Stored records
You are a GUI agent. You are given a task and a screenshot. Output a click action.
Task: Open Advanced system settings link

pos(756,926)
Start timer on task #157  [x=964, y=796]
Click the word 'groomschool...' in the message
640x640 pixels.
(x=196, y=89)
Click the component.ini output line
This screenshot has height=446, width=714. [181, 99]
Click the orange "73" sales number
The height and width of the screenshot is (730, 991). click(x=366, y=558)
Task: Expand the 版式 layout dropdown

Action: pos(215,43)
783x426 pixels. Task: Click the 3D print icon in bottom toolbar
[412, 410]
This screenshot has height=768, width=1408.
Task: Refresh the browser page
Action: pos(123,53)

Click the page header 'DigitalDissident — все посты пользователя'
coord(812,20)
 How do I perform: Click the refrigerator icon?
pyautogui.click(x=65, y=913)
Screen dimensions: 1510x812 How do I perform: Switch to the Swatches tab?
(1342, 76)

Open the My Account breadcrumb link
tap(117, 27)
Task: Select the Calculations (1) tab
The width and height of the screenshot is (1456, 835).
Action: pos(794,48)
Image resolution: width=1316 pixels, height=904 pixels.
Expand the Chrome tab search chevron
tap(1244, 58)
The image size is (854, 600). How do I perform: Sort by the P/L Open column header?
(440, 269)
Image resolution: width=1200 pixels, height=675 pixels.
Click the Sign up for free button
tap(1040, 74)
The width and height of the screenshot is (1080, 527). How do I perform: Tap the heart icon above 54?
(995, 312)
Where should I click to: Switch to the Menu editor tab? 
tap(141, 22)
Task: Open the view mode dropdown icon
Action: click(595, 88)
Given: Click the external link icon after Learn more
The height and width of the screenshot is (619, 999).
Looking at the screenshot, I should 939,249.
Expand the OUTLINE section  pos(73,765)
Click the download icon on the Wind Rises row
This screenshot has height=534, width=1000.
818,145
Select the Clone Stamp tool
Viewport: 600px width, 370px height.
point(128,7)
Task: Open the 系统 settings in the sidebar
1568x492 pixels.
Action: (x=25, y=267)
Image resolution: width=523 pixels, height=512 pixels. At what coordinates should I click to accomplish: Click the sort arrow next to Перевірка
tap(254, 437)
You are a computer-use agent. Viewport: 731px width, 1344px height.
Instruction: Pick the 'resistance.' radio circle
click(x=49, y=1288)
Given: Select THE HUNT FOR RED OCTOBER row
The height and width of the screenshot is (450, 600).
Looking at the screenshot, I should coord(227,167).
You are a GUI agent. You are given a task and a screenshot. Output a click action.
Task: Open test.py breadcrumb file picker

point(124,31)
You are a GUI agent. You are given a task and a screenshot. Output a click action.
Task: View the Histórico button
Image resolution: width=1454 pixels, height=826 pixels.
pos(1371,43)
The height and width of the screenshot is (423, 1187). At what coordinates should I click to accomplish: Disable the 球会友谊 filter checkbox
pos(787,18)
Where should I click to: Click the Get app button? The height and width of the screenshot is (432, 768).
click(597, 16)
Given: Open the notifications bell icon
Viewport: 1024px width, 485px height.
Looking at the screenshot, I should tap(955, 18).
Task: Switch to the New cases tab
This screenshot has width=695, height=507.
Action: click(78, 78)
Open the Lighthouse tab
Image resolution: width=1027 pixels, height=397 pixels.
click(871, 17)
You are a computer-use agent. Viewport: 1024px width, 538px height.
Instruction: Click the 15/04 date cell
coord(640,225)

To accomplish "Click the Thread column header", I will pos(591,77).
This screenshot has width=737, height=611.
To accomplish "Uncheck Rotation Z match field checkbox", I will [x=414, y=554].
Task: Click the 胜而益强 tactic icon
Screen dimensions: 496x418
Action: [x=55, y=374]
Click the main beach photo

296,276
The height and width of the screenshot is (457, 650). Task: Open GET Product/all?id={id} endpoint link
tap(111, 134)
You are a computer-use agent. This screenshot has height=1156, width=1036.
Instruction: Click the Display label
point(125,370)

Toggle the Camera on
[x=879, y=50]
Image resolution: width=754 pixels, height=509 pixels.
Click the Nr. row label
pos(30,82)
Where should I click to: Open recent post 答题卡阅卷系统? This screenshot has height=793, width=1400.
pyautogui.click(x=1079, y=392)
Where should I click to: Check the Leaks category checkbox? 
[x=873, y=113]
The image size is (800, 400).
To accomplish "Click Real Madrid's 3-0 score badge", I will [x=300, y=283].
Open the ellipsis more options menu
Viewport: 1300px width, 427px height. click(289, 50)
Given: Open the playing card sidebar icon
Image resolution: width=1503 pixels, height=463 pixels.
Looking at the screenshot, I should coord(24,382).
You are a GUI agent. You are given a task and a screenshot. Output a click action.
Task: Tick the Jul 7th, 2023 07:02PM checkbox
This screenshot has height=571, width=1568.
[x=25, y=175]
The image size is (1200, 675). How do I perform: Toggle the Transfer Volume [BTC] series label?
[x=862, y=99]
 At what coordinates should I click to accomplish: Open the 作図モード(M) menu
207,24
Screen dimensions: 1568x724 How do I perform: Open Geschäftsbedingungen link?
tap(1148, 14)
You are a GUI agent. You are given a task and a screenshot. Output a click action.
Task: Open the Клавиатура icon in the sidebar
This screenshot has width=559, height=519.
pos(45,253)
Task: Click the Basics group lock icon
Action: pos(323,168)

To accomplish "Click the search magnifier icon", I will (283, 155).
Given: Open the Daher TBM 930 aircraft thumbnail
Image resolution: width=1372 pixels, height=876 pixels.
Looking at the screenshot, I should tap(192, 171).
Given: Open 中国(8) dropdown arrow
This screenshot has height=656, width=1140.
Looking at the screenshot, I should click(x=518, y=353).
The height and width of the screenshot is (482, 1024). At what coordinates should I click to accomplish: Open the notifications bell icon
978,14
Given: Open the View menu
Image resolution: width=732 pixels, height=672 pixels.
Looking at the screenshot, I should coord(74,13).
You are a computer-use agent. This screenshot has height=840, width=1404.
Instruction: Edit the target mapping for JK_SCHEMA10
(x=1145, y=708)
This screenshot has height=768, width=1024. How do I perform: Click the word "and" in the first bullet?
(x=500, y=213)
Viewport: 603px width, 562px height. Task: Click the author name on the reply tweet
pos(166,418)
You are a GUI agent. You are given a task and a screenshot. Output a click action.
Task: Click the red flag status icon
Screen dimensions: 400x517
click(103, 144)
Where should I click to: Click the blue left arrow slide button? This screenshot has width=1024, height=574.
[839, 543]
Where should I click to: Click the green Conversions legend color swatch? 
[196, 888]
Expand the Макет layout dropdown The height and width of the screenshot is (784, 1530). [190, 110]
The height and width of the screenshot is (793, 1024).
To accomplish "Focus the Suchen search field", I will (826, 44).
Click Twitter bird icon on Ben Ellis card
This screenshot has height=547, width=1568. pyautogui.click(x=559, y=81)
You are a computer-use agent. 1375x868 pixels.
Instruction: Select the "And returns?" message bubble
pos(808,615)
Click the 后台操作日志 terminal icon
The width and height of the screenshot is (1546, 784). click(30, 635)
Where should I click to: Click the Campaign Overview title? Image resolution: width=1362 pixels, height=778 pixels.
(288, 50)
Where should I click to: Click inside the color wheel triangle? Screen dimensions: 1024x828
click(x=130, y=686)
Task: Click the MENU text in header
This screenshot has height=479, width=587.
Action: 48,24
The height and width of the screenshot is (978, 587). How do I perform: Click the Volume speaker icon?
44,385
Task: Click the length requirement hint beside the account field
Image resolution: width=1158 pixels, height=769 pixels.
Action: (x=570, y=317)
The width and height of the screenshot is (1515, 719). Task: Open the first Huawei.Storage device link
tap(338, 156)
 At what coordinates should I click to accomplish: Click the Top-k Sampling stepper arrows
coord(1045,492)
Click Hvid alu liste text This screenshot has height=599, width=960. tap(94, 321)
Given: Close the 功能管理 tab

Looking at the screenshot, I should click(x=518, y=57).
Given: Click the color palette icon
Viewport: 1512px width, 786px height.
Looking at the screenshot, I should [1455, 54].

What to produce
Show all of the lines above in which "computer" is present.

Solution to this task
You are a computer-use agent. Viewport: 731px width, 1344px height.
You are a computer-use agent. Viewport: 1024px width, 538px height.
You are a computer-use agent. This screenshot has height=1156, width=1036.
You are a computer-use agent. This screenshot has height=840, width=1404.
You are a computer-use agent. 1375x868 pixels.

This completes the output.